Travailler la poésie avec des élèves de lycée professionnel n'est pas chose aisée. Encore moins dans un établissement constitué presque exclusivement de garçons. Lors de mon arrivée au lycée des métiers Salvador Allende, j'avais tenté, en vain, de faire participer les élèves au concours "Poésie en Liberté" sur le créneau horaire de l'accompagnement personnalisé. Lors d'une séance consacrée à la présentation de ce concours, de nombreux problèmes m'étaient apparus, rendant de fait très délicate la participation à cette activité par nos élèves : difficultés de compréhension, manque de vocabulaire, refus de l'écriture, peur d'exprimer son ressenti, peur du regard de l'autre au moment de coucher ses sentiments sur le papier... Bien conscient de ne pas faire l'unanimité au sein de la classe avec mon projet, j'avais occulté volontairement le mot "poésie" de la séance. Pour susciter l'envie de poésie, je lisais à voix haute dans un premier temps les textes lauréats des années précédentes aux élèves. J'avais orienté mon choix vers des textes plus personnels, plus intimistes, et proches des élèves auxquels je m'adressais. Ceux-ci m'écoutaient, semblaient intéressés, mais refusaient systématiquement de partager leur point de vue en fin de lecture. La présentation du concours en fin d'heure - notamment la mention du terme "concours de poésie" - sonna le glas de la séance. J'en étais quitte pour un refus global, total et massif d'écrire de la poésie. Devant ce refus en bloc, partiellement désarmé, le concours prit fin... avant même d'avoir commencé.
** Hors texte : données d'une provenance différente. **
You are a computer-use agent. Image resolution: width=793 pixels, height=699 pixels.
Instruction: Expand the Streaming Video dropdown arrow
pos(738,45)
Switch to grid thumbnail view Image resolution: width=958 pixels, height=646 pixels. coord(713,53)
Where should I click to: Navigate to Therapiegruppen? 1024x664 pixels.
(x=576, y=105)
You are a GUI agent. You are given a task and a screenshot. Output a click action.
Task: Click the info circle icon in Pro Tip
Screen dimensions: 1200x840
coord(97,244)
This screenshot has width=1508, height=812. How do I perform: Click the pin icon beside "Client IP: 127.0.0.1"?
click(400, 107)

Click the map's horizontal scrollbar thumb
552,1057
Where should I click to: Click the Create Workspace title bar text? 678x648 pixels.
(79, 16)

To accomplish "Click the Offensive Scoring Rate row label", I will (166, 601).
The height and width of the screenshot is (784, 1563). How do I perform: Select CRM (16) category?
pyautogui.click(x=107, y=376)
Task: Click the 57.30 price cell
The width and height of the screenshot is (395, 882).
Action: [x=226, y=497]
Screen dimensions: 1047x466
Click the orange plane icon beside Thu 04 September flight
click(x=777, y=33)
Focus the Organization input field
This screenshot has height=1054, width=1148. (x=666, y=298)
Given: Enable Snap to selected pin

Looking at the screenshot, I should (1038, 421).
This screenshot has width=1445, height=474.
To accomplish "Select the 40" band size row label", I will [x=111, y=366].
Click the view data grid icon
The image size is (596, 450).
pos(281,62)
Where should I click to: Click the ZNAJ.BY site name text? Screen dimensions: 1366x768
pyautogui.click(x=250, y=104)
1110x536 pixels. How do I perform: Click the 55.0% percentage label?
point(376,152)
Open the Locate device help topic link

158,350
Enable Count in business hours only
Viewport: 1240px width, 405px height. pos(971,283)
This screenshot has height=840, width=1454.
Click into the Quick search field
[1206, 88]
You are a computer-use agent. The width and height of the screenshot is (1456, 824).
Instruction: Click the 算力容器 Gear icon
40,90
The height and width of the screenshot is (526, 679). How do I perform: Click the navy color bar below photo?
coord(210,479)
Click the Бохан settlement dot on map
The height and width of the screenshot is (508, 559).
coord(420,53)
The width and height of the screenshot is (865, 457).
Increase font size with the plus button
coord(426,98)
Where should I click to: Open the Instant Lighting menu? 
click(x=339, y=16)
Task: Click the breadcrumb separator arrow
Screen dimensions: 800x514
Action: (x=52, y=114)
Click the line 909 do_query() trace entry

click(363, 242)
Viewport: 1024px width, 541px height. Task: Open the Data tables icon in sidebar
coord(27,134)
L'idée d'un concours, d'un challenge, ne motivait pas les élèves. Il me fallait trouver une autre approche. L'écoute répétée et souvent effectuée à tue-tête de rap aux abords du lycée allait me mettre la puce à l'oreille. Si poésie il y avait au lycée, celle-ci passerait par la musique. Je pris donc contact avec la compagnie À Feu DouX1 pour mettre en place un atelier slam au lycée dès la prochaine rentrée. Un "coup de pouce" régional allait permettre de financer le projet.

Déroulement

J'ai choisi pour participer à l'activité des élèves de première Bac pro OBM (ouvrages du bâtiment-métallerie). Je connaissais ces élèves pour les avoir souvent reçus au CDI l'année précédente. Il s'agissait d'élèves assez peu scolaires, souvent imprévisibles de par leur comportement, mais avec qui le contact passait bien. J'avais travaillé avec cette classe à plusieurs reprises, je leur faisais confiance pour s'impliquer dans un projet à long terme. J'associai à cette classe des élèves de première Bac pro TU (techniciens d'usinage) afin de former un groupe de 16 élèves. La collègue de lettres de la classe fut très vite séduite par le projet d'ensemble. Un autre collègue, professeur d'anglais, se greffa également au projet.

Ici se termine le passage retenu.